Activity:
Please transcribe every entry below exactly as written.

Records to process:
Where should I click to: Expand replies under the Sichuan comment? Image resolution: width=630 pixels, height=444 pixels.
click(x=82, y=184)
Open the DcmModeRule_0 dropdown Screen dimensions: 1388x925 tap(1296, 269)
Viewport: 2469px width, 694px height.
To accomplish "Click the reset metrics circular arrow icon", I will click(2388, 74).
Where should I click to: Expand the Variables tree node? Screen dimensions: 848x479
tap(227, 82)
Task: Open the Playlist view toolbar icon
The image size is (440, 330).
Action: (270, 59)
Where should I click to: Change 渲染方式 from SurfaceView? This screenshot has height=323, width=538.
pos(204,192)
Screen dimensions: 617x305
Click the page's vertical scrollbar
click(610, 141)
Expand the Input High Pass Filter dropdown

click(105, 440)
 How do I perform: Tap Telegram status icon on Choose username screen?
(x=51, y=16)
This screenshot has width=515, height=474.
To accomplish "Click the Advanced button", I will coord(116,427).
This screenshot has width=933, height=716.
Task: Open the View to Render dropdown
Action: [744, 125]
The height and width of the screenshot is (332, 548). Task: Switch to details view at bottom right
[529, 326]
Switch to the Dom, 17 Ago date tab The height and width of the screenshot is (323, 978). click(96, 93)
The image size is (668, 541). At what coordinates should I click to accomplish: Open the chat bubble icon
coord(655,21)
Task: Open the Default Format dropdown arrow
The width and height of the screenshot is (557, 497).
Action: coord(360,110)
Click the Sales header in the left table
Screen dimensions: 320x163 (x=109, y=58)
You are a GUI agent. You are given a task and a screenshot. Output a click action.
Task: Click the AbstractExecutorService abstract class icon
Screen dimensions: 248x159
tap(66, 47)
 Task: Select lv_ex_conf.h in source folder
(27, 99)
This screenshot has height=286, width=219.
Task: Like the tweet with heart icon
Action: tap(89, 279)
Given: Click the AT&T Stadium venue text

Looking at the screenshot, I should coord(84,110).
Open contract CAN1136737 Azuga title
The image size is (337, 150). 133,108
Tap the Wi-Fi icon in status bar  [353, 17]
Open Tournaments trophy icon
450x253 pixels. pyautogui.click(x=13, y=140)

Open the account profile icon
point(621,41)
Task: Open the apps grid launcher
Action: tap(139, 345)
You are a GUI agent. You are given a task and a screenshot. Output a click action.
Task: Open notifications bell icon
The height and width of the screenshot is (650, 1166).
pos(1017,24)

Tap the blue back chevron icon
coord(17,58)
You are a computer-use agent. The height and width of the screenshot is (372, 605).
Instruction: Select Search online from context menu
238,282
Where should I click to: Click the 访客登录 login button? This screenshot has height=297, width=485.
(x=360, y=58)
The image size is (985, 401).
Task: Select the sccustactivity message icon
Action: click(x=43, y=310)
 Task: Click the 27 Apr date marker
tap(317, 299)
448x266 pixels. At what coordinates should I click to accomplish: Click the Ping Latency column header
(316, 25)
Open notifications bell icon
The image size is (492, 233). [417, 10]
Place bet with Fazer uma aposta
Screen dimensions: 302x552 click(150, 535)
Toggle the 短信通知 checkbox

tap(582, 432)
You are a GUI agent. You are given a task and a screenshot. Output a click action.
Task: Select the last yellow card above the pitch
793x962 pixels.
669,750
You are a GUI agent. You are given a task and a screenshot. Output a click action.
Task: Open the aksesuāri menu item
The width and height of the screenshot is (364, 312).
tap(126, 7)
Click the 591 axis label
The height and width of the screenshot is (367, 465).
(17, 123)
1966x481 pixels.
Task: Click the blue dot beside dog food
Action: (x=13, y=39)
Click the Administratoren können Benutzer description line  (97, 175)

Solution below:
Where should I click to: Expand replies under the Sichuan comment? Image resolution: width=630 pixels, height=444 pixels.
click(x=82, y=184)
Open the DcmModeRule_0 dropdown Screen dimensions: 1388x925 tap(1296, 269)
Viewport: 2469px width, 694px height.
To accomplish "Click the reset metrics circular arrow icon", I will click(2388, 74).
Where should I click to: Expand the Variables tree node? Screen dimensions: 848x479
tap(227, 82)
Task: Open the Playlist view toolbar icon
The image size is (440, 330).
Action: (270, 59)
Where should I click to: Change 渲染方式 from SurfaceView? This screenshot has height=323, width=538.
pos(204,192)
Screen dimensions: 617x305
Click the page's vertical scrollbar
click(610, 141)
Expand the Input High Pass Filter dropdown

click(105, 440)
 How do I perform: Tap Telegram status icon on Choose username screen?
(x=51, y=16)
This screenshot has width=515, height=474.
To accomplish "Click the Advanced button", I will coord(116,427).
This screenshot has width=933, height=716.
Task: Open the View to Render dropdown
Action: [744, 125]
The height and width of the screenshot is (332, 548). Task: Switch to details view at bottom right
[529, 326]
Switch to the Dom, 17 Ago date tab The height and width of the screenshot is (323, 978). click(96, 93)
The image size is (668, 541). At what coordinates should I click to accomplish: Open the chat bubble icon
coord(655,21)
Task: Open the Default Format dropdown arrow
The width and height of the screenshot is (557, 497).
Action: coord(360,110)
Click the Sales header in the left table
Screen dimensions: 320x163 (x=109, y=58)
You are a GUI agent. You are given a task and a screenshot. Output a click action.
Task: Click the AbstractExecutorService abstract class icon
Screen dimensions: 248x159
tap(66, 47)
 Task: Select lv_ex_conf.h in source folder
(27, 99)
This screenshot has height=286, width=219.
Task: Like the tweet with heart icon
Action: tap(89, 279)
Given: Click the AT&T Stadium venue text

Looking at the screenshot, I should coord(84,110).
Open contract CAN1136737 Azuga title
The image size is (337, 150). 133,108
Tap the Wi-Fi icon in status bar  [353, 17]
Open Tournaments trophy icon
450x253 pixels. pyautogui.click(x=13, y=140)

Open the account profile icon
point(621,41)
Task: Open the apps grid launcher
Action: tap(139, 345)
You are a GUI agent. You are given a task and a screenshot. Output a click action.
Task: Open notifications bell icon
The height and width of the screenshot is (650, 1166).
pos(1017,24)

Tap the blue back chevron icon
coord(17,58)
You are a computer-use agent. The height and width of the screenshot is (372, 605).
Instruction: Select Search online from context menu
238,282
Where should I click to: Click the 访客登录 login button? This screenshot has height=297, width=485.
(x=360, y=58)
The image size is (985, 401).
Task: Select the sccustactivity message icon
Action: click(x=43, y=310)
 Task: Click the 27 Apr date marker
tap(317, 299)
448x266 pixels. At what coordinates should I click to accomplish: Click the Ping Latency column header
(316, 25)
Open notifications bell icon
The image size is (492, 233). [417, 10]
Place bet with Fazer uma aposta
Screen dimensions: 302x552 click(150, 535)
Toggle the 短信通知 checkbox

tap(582, 432)
You are a GUI agent. You are given a task and a screenshot. Output a click action.
Task: Select the last yellow card above the pitch
793x962 pixels.
669,750
You are a GUI agent. You are given a task and a screenshot. Output a click action.
Task: Open the aksesuāri menu item
The width and height of the screenshot is (364, 312).
tap(126, 7)
Click the 591 axis label
The height and width of the screenshot is (367, 465).
(17, 123)
1966x481 pixels.
Task: Click the blue dot beside dog food
Action: (x=13, y=39)
Click the Administratoren können Benutzer description line  (97, 175)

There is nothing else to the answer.